Del resto a Report mostrarono un servizio che dimostrava come il grosso del loro incasso non andasse nemmeno ai detentori dei diritti e come gli autori stessi ci perdessero con la loro burocrazia antiquata...
PS: Questa bella norma potrebbe avere un effetto dirompente come quella che impose la tassa sui supporti di memorizzazione. D'improvviso il mercato dei supporti vergini crollò perché la gente comprava dall'estero, dove non si pagavano i diritti. Vorrà dire che i siti d'informazione si trasferiranno oltralpe, come stanno facendo praticamente tutti gli operatori dei più importanti settori produttivi strategici del paese. La barca si abbandona prima di affondare, e questo in tanti lo han già capito...
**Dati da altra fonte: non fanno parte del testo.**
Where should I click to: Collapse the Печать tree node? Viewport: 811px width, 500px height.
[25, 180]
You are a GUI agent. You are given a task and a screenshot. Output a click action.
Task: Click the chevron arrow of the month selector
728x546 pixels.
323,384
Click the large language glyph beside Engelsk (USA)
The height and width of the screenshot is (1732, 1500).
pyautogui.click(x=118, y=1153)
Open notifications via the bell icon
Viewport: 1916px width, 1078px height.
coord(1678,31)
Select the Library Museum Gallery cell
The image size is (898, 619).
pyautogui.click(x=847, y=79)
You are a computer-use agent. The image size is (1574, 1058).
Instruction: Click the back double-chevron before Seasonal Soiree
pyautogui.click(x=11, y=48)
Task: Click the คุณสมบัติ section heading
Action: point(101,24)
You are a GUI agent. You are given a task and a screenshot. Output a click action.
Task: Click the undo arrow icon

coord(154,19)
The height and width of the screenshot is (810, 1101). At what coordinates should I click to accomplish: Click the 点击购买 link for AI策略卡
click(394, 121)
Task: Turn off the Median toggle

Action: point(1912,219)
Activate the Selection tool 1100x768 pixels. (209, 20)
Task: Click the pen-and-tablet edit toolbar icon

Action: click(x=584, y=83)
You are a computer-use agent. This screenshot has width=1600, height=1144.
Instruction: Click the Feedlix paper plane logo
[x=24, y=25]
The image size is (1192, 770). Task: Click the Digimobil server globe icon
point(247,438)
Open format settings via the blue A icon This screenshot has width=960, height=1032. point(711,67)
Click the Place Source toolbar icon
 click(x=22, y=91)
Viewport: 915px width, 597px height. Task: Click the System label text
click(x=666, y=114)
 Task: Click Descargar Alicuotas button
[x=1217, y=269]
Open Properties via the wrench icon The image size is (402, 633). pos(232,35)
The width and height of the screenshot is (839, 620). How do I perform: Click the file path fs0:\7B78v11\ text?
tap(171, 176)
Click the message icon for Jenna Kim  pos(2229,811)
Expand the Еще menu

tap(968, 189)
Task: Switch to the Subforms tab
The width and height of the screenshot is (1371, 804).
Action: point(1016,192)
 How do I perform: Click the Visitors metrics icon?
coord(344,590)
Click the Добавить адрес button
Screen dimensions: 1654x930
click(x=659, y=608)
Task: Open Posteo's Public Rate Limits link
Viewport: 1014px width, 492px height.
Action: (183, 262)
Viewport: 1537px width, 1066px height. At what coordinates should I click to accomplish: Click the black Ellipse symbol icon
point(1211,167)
Comunque sapete che basta fare per eludere queste stronzate?
Come si fa altrove basta sostituire il . nei link con un DOT così da non pubblicare, effettivamente, il link incriminante.
Rimane lo sdegno per un simile ladrocinio e la perplessità per un provvedimento che dà una mazzata allo stesso mondo del cinema.